- _The problem_
Go through the material below and copy all lines with "Collapse".

- _Data supplied_
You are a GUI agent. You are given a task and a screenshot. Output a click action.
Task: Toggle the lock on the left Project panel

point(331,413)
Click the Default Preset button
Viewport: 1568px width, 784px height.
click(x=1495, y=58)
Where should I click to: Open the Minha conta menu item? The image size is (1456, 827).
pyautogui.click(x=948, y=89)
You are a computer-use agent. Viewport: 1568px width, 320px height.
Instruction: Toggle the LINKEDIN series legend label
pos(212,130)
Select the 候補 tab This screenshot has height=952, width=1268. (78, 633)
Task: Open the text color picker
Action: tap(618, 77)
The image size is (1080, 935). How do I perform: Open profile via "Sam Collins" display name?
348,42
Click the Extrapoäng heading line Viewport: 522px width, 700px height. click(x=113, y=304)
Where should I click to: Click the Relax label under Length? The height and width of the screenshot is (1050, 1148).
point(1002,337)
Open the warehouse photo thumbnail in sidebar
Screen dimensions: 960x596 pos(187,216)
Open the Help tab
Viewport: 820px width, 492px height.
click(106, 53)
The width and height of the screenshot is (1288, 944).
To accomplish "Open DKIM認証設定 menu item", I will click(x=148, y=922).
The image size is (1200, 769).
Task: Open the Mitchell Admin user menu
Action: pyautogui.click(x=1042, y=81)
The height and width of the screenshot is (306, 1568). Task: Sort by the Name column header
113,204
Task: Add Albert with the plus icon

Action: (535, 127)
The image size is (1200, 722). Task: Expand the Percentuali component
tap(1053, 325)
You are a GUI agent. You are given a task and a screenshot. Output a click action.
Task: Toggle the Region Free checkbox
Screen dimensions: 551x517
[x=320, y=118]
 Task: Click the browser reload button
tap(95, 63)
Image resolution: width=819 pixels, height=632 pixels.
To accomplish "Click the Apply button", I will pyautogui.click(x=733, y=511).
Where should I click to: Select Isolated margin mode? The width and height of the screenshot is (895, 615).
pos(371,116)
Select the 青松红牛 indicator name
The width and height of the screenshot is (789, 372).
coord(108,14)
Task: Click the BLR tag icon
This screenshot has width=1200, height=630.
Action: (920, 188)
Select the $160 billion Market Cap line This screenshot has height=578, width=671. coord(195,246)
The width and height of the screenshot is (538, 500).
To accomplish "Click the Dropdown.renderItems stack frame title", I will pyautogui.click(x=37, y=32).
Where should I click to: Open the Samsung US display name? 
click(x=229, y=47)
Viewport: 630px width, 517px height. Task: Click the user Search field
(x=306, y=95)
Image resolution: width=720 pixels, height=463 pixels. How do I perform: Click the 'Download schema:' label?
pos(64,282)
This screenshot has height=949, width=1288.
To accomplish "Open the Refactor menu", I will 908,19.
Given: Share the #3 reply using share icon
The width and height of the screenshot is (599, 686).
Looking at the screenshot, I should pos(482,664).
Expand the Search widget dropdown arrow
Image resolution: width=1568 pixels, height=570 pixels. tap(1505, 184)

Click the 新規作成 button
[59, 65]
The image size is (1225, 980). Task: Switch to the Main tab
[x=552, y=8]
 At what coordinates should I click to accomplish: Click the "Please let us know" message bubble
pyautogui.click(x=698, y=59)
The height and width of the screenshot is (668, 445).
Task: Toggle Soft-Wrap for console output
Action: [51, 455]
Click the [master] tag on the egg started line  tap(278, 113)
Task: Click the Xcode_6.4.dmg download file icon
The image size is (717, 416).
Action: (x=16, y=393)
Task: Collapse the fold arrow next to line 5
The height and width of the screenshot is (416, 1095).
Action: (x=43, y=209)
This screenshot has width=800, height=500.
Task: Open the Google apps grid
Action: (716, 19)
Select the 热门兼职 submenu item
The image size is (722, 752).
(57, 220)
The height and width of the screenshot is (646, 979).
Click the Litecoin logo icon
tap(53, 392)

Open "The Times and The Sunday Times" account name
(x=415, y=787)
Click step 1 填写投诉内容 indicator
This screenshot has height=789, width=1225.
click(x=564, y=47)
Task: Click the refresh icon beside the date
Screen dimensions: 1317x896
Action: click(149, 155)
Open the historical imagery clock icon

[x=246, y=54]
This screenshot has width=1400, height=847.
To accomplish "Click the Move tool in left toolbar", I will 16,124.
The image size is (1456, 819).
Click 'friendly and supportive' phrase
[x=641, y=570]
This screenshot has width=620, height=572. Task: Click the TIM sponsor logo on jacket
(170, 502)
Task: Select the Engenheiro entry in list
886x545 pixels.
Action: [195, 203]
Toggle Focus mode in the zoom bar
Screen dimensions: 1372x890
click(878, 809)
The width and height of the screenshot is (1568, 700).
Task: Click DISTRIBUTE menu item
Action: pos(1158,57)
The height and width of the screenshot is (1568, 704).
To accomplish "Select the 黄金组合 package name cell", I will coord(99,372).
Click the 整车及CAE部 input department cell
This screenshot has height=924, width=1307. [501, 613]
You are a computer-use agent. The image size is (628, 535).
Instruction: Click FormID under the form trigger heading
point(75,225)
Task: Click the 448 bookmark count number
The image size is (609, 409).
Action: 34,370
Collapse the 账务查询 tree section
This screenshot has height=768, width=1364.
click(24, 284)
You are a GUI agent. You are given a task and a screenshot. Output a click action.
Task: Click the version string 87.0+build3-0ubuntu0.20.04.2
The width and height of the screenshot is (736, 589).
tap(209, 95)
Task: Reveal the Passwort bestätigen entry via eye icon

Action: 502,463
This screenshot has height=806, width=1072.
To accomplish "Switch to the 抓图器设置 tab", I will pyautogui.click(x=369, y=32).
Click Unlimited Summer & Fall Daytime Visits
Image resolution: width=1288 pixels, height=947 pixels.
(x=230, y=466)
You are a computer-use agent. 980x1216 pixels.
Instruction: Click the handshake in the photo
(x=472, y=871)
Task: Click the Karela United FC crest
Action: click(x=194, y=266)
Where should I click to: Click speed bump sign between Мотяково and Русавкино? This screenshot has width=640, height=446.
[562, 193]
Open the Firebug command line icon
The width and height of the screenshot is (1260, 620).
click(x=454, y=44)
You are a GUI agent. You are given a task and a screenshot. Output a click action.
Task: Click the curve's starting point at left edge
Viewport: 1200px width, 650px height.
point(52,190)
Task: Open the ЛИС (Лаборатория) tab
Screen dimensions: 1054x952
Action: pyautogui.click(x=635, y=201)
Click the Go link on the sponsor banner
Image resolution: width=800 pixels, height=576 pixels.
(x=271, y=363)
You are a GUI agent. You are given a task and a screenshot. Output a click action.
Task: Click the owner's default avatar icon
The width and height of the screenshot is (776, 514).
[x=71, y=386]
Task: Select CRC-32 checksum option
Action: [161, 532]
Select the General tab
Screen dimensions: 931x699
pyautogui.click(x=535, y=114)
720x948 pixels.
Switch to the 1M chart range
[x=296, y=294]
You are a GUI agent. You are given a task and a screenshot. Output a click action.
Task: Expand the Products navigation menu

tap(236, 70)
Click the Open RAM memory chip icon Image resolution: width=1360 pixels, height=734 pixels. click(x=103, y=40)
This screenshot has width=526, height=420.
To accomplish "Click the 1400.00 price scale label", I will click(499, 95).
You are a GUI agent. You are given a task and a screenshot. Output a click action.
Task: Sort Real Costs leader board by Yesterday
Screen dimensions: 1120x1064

- _Task output_
Task: Collapse the fold arrow next to line 5
Collapse the 账务查询 tree section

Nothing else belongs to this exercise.